Consent Management REST APIs¶
WSO2 Identity Server provides REST APIs for managing user consents. Two versions of the consent management API are available:
| API | Base path | Description |
|---|---|---|
| Consent management API | /api/identity/consent-mgt/v1.0 |
Legacy consent management API based on the ISO/IEC 29184 model with PII controllers, purposes, and consent receipts. |
| Consent management API v2 | /api/identity/consent-mgt/v2.0 |
Revised API with a simplified model covering purposes, elements, and consent records. Use this for new integrations. |
For self-service consent management by end users, see the User consent API.

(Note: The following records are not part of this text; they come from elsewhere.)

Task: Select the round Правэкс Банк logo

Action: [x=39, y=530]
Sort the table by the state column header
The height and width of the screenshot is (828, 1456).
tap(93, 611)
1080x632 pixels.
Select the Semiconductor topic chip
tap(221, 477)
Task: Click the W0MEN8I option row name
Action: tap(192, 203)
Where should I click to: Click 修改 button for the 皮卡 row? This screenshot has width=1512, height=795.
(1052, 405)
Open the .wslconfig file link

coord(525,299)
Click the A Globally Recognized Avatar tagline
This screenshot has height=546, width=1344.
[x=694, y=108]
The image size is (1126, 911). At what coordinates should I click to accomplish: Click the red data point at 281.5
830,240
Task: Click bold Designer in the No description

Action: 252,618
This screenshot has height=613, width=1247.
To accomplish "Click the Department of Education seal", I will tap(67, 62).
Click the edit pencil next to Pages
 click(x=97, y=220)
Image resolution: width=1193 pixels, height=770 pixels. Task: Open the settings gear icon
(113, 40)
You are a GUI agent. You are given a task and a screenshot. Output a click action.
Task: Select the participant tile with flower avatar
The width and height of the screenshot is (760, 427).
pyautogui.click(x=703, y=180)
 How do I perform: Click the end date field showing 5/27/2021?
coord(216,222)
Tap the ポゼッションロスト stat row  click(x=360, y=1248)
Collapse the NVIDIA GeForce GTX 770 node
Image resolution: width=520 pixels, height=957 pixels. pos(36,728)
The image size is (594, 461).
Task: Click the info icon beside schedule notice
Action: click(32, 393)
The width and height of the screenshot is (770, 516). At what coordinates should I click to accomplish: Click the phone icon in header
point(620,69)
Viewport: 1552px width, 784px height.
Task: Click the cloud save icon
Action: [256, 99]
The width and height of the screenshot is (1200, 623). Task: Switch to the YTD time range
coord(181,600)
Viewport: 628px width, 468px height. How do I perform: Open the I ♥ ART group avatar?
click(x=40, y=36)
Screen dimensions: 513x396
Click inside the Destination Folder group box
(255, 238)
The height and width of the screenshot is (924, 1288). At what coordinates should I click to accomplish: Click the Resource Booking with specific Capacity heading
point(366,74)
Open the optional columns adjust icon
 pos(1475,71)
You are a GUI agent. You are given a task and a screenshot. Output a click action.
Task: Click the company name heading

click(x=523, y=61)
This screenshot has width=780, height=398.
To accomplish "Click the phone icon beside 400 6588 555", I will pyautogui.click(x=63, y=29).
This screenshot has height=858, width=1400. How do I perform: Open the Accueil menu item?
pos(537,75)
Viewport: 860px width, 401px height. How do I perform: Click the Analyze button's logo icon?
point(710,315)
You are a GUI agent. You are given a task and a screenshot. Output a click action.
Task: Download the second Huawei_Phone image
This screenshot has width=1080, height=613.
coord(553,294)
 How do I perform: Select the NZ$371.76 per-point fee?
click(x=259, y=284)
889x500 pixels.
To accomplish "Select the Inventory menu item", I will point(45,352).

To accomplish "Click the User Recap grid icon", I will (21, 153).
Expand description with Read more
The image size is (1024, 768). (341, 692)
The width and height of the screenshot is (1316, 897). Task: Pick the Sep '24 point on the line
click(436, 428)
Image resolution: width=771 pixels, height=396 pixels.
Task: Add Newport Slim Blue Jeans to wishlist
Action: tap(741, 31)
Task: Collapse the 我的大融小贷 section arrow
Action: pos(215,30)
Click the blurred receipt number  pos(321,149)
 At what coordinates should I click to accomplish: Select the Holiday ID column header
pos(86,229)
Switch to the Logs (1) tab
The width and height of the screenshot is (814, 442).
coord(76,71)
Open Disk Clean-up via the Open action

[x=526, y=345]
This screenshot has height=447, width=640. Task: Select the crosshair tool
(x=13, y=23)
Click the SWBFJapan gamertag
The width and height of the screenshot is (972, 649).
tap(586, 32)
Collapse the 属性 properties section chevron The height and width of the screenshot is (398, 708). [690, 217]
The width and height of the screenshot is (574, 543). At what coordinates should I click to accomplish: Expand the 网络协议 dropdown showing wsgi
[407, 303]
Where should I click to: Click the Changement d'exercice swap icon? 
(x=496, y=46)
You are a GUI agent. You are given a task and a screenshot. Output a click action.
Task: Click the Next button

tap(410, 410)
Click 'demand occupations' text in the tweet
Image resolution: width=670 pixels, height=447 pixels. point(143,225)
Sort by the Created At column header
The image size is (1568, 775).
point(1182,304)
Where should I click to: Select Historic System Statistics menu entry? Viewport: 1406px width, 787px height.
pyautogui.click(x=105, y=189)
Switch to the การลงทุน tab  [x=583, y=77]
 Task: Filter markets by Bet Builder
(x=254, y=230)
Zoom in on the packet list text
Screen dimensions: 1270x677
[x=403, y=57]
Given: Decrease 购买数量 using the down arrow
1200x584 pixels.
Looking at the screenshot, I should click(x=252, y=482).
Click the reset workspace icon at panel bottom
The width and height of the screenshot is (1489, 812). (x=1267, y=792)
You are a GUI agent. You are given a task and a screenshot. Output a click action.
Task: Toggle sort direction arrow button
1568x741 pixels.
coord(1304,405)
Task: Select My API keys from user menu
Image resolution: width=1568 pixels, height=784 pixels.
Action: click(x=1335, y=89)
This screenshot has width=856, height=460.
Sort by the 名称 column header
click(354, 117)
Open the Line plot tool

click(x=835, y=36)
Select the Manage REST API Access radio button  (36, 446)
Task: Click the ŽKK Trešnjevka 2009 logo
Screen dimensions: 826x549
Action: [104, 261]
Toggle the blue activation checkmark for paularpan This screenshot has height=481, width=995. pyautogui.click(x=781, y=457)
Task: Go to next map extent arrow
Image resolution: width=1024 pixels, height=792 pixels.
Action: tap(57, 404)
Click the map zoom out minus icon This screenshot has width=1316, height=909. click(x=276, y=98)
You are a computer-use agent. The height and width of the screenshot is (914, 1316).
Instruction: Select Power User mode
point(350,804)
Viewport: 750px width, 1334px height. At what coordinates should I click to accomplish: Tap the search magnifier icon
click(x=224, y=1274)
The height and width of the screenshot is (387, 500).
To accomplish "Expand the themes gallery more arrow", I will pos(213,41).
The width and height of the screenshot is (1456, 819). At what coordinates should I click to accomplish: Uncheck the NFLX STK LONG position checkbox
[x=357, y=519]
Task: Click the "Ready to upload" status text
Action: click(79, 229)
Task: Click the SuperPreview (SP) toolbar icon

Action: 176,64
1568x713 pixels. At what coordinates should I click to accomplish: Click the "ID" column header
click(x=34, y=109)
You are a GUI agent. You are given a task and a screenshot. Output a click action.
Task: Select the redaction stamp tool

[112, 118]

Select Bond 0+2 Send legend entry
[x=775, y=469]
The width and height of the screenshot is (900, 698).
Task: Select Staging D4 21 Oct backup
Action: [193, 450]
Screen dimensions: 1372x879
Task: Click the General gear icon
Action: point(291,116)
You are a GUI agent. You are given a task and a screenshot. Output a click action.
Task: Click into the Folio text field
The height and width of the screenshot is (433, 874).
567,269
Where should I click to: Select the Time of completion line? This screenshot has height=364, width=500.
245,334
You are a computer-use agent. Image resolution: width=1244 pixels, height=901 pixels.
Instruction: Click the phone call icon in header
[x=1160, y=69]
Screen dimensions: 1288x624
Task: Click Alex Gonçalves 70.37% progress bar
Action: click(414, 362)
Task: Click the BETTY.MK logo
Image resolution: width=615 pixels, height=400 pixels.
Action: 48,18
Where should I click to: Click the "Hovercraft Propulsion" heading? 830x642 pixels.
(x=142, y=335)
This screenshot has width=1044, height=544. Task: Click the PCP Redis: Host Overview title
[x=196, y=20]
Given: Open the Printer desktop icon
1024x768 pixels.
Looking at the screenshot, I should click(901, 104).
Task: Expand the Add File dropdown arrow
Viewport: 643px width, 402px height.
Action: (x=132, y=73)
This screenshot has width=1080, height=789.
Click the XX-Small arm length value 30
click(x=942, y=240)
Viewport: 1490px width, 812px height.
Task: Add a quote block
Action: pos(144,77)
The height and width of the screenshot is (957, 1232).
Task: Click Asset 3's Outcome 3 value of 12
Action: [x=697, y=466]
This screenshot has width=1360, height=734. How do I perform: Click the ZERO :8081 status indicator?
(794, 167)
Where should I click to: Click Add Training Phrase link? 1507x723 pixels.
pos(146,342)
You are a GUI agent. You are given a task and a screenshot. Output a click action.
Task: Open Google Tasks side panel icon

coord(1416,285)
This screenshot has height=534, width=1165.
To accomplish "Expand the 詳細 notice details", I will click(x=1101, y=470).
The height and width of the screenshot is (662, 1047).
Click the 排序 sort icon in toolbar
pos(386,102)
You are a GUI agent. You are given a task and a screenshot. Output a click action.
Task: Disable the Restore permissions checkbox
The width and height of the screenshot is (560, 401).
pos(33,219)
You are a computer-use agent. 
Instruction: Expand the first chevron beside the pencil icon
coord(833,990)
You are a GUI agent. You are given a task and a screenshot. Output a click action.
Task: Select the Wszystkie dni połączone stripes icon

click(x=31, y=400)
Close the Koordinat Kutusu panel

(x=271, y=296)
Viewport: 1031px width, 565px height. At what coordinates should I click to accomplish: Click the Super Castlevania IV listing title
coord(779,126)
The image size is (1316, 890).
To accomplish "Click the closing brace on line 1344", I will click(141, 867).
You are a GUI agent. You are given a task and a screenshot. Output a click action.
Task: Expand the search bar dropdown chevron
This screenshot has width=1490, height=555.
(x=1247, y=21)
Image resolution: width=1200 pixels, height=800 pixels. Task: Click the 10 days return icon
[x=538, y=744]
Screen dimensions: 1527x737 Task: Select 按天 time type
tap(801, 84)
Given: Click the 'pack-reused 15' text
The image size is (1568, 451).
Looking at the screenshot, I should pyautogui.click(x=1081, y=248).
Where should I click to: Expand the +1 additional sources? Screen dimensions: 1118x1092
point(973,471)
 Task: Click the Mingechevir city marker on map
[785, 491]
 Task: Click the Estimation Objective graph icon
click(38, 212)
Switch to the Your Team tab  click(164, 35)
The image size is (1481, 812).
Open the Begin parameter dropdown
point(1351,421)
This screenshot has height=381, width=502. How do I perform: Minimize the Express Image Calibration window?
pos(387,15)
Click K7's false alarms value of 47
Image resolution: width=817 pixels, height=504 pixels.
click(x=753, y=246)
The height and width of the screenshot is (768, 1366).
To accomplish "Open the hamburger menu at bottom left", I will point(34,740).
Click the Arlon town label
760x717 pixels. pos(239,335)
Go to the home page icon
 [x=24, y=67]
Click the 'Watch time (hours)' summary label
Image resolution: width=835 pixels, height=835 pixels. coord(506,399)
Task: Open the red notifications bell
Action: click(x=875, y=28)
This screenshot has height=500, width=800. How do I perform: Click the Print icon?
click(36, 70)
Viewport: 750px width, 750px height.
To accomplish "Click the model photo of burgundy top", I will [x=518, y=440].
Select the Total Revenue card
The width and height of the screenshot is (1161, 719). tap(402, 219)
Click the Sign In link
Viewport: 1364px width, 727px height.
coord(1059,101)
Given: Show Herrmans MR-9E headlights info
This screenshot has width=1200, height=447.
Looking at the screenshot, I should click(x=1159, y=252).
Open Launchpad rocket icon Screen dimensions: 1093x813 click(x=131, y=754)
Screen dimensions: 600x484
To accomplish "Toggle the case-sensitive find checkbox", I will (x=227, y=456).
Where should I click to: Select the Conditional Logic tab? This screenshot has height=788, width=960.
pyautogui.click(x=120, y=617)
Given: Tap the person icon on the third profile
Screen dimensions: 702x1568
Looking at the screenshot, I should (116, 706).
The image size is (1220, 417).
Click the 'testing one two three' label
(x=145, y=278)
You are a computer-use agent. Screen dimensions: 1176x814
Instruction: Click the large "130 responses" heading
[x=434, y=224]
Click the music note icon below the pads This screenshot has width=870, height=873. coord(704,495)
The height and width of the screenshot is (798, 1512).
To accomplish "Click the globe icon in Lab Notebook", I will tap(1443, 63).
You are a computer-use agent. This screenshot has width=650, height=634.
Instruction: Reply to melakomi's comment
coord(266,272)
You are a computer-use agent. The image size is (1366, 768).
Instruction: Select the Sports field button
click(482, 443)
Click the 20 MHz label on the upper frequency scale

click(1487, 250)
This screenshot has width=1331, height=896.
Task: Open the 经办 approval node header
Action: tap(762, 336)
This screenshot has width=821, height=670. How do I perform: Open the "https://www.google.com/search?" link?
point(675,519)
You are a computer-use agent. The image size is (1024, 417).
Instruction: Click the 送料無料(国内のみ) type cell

Consent management API (v1)¶
The v1 API is based on the ISO/IEC 29184 standard for online privacy notices and consent. Key concepts:
- PII Principal: The natural person to whom the personally identifiable information (PII) relates.
- PII Controller: The entity that determines the purposes and means for processing PII.
- PII Processor: A stakeholder that processes PII on behalf of a PII Controller.
- Purpose: The business, operational, or regulatory reason for collecting PII.
- Consent Receipt: A record of a consent interaction provided by a PII Principal.
Configure the PII controller¶
Add the following configuration to the <IS_HOME>/repository/conf/deployment.toml file.
[authentication.pii_controller]
name = "Kim"
contact = "Kim"
email = "[email protected]"
phone = "01433444333"
on_behalf = "false"
url = "https://sample.piicontroller.url"
country ="USA"
locality = "Mountain View"
region = "CA"
po_box = "233"
postal_code = "94043"
street_address = "1600"
| Property | Type | Required/Optional | Description |
|---|---|---|---|
name |
string | Required | Name of the first PII controller who collects the data. |
contact |
string | Required | Contact name of the PII controller. |
email |
string | Required | Contact email address of the PII Controller. |
phone |
string | Required | Business phone number to contact the PII Controller. |
on_behalf |
boolean | Optional | A PII Processor acting on behalf of a PII Controller or PII Processor. |
url |
string | Optional | A URL for contacting the PII Controller. |
country |
string | Required | Country of the PII controller. |
locality |
string | Required | Locality of the PII controller. |
region |
string | Required | Region of the PII controller. |
po_box |
string | Required | Post office box number of the PII controller. |
postal_code |
string | Required | Postal code of the PII controller. |
street_address |
string | Required | Street address of the PII controller. |
Extension points¶
- PIIController connector extension - A sample implementation for registering a PII controller and providing PII controller information for consent receipts.
- Interceptor extension - A sample implementation for registering a consent management interceptor.
Consent management API v2¶
The v2 API introduces a simplified consent management model. The key concepts are:
- Purpose: Represents a consent use case (for example, Privacy Policy or Marketing) and supports versioning.
- Element: Represents a data element subject to consent (for example, an email address or phone number).
- Consent: Represents a user consent record that links a subject to one or more purposes and elements.